• TASK PROMPT
Among the entries below, find how many lines carry the word "computer" and state only that figure.

┌────────

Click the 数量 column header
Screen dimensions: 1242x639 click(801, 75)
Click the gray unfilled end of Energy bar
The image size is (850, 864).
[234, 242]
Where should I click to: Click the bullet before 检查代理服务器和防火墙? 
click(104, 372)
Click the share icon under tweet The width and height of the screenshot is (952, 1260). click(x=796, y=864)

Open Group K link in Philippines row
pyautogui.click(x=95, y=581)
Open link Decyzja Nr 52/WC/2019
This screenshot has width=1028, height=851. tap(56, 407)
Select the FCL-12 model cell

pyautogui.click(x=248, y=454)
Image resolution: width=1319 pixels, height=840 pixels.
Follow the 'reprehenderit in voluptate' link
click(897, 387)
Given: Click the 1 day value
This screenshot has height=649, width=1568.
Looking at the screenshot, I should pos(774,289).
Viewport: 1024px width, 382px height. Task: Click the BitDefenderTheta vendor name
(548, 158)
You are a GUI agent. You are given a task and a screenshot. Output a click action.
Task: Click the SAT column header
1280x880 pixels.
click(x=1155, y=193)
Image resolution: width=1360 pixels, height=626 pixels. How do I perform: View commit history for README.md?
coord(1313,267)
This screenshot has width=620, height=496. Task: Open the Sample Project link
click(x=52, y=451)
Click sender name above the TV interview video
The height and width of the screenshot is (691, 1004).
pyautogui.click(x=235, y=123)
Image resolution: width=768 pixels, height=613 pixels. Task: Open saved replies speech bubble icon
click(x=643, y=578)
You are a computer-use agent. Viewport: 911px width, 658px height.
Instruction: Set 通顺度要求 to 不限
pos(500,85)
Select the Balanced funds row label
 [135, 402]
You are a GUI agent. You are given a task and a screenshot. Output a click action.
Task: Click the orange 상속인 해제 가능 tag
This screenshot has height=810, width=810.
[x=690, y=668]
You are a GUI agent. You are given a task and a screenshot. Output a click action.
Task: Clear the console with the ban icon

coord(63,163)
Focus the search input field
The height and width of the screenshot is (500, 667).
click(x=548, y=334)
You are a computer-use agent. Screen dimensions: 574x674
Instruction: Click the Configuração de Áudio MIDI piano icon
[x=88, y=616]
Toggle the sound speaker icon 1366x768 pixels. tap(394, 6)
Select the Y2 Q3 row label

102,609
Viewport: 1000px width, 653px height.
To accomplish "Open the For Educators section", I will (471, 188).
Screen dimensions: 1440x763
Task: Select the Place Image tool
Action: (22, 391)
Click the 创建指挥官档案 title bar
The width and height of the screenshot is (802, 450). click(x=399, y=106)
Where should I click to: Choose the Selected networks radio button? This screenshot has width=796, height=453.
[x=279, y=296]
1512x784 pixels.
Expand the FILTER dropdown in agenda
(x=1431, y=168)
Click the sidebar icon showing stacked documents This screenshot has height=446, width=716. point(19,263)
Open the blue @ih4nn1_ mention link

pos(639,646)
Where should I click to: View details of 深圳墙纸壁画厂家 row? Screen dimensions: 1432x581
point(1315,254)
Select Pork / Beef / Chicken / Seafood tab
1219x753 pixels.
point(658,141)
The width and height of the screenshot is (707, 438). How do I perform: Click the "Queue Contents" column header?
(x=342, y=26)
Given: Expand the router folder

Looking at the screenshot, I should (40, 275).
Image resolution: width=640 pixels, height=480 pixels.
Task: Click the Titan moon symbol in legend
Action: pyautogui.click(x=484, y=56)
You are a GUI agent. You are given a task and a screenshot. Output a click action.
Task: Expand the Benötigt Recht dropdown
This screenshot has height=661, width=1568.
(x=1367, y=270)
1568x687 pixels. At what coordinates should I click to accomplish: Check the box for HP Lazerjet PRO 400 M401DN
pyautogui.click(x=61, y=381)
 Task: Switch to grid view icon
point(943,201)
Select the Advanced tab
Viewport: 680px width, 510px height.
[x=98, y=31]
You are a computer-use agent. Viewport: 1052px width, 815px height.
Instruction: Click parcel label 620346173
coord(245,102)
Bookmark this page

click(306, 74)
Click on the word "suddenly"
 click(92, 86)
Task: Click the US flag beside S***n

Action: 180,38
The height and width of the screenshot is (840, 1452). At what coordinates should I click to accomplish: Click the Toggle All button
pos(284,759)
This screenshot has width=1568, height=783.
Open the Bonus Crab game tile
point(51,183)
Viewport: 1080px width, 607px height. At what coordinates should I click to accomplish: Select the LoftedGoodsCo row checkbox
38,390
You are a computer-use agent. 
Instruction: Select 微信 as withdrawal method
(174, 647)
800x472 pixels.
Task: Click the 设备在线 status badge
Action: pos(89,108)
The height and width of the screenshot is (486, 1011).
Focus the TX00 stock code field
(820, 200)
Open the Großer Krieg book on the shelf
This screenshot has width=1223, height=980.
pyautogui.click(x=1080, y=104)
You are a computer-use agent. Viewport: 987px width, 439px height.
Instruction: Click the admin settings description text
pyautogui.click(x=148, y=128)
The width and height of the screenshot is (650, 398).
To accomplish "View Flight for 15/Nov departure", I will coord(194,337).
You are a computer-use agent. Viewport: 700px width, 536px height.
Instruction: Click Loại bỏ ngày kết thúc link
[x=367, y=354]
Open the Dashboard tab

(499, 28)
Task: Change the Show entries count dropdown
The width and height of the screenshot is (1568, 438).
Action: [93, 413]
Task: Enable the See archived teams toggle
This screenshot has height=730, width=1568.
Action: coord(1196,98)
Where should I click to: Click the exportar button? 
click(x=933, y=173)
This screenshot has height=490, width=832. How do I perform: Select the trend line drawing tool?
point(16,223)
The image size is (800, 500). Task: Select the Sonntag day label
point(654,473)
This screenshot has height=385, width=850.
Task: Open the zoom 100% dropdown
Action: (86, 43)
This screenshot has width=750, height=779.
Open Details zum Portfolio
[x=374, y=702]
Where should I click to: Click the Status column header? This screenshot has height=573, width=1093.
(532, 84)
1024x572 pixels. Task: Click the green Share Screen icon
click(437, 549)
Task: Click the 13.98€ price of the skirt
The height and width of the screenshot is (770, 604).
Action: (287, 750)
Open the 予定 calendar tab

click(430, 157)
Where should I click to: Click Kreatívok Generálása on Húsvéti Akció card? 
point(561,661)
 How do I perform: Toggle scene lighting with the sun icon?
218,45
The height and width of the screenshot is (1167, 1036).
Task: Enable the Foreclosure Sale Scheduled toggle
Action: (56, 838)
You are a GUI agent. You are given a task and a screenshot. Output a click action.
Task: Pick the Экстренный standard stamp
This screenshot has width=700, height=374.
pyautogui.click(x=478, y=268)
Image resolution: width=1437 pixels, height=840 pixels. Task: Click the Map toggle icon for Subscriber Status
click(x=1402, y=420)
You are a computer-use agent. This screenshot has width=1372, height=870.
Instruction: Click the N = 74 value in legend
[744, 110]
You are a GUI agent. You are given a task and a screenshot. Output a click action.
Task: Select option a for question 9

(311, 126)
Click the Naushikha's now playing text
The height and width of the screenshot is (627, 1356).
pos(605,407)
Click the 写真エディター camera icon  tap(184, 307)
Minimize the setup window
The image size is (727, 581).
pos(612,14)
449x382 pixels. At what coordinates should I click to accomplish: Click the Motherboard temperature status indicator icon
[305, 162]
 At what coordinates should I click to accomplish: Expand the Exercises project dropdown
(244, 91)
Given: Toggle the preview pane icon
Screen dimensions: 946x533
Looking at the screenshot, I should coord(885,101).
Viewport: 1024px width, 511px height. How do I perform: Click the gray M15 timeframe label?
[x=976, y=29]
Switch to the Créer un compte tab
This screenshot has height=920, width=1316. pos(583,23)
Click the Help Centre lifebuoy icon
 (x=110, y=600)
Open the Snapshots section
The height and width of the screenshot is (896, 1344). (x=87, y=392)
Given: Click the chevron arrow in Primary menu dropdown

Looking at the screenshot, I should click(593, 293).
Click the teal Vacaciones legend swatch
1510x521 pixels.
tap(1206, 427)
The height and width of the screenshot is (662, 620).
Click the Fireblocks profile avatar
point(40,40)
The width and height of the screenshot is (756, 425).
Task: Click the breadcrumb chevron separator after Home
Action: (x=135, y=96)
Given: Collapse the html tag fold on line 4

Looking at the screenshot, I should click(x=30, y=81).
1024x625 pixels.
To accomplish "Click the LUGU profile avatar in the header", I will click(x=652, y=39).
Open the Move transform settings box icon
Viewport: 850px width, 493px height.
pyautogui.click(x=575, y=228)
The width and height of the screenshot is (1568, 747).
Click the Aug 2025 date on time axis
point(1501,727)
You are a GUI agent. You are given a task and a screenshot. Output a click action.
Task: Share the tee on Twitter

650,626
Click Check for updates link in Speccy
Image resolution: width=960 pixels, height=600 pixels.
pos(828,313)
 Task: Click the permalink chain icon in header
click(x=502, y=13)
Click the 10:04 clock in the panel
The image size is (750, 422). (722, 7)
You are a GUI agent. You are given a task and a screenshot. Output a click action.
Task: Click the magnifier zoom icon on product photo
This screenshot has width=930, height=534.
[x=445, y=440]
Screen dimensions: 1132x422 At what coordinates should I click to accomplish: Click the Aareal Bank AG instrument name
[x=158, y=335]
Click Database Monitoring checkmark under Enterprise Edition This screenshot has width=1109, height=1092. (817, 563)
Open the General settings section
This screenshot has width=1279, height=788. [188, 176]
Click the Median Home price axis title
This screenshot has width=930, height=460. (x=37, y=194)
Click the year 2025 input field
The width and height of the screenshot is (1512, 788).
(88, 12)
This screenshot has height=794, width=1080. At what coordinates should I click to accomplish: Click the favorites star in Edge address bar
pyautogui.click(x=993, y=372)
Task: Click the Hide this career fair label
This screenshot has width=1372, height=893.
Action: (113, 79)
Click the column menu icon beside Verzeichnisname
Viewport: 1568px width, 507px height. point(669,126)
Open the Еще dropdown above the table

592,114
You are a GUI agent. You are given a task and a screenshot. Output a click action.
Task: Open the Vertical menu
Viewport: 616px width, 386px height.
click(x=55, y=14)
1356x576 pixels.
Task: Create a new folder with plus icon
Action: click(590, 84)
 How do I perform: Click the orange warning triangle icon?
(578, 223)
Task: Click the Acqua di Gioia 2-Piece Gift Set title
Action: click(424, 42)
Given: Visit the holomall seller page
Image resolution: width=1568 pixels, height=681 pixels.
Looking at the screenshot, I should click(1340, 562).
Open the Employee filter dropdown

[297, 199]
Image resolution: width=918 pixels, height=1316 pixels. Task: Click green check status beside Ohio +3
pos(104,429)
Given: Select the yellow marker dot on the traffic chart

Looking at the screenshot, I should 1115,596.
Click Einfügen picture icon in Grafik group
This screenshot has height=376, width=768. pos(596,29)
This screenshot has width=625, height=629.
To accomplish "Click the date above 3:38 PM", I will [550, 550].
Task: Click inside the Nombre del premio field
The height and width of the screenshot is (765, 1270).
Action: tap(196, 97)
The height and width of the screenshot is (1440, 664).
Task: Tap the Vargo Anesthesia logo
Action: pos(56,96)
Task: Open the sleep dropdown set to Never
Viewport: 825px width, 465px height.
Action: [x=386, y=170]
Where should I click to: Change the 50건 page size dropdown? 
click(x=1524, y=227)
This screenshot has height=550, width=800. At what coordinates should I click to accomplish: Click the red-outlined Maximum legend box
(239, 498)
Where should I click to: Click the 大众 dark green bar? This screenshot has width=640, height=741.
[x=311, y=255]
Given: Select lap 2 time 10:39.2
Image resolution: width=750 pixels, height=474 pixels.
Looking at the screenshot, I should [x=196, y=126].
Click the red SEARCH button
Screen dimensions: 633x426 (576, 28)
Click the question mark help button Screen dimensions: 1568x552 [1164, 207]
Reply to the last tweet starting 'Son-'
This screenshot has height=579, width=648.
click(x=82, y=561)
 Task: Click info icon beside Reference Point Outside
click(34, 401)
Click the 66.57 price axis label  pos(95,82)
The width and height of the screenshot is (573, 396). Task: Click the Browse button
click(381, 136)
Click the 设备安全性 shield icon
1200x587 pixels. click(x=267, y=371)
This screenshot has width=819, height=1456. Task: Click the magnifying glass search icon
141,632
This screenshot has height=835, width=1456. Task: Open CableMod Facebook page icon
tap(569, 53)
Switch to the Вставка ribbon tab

└────────

• OUTPUT BELOW
7